As we move to an outcomes-based approach in healthcare, the quality of patient experience is being recognised as ever-more important as a measure of success. US blogger Dr Robert Rowley believes that technology is essential to making patients feel well-treated. Indeed, online access and smarter use of EHRs could be crucial.
‘There are several elements that influence a patient’s assessment of their experience. One is the ability to access personal health information on-line. Connected patient-facing web portals are a feature of many modern EHRs, which allows (at a minimum) the review of one’s problem lists, medications lists, allergies, immunisations, lab tests and upcoming appointments.

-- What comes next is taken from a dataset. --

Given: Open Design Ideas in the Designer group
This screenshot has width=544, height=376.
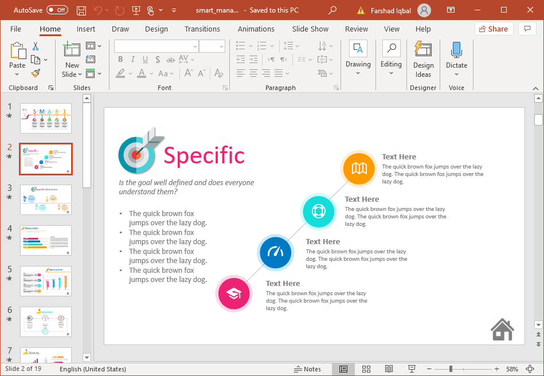Looking at the screenshot, I should click(423, 59).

‘Two-way communications across these channels are also an emerging capability, so that patients can contact the practice in a secure way – these queries tend to be in lieu of phone calls (not of actual visits). Usually such communication is about refill requests, interpretation of lab results, and sometimes about health complaints.
‘Most directly, EHRs are now developing ways to send patient satisfaction surveys after each visit. If immediate feedback becomes a routine part of clinical care (after-visit surveys, generally by email), there is the opportunity to improve in real-time. This approach holds the most promise for affecting patient satisfaction than any other to date, and is something we will see built into EHRs in the near future.’
In this week’s Guardian healthcare network, Dick Vinegar writes of his despair about the future of telecare following the launch of the whole system demonstrator (WSD).
‘You will remember that a trial, called the whole system demonstrator, covering 6000 long-term patients in Kent, Newham and Cornwall, has been chuntering along for about three years. In June last year, a Kings Fund conference announced relatively upbeat preliminary findings for the WSD. The full report was supposed to be imminent. But autumn and winter came and went, and still the report did not appear. We were told that it was just going through the necessary “peer review” process.’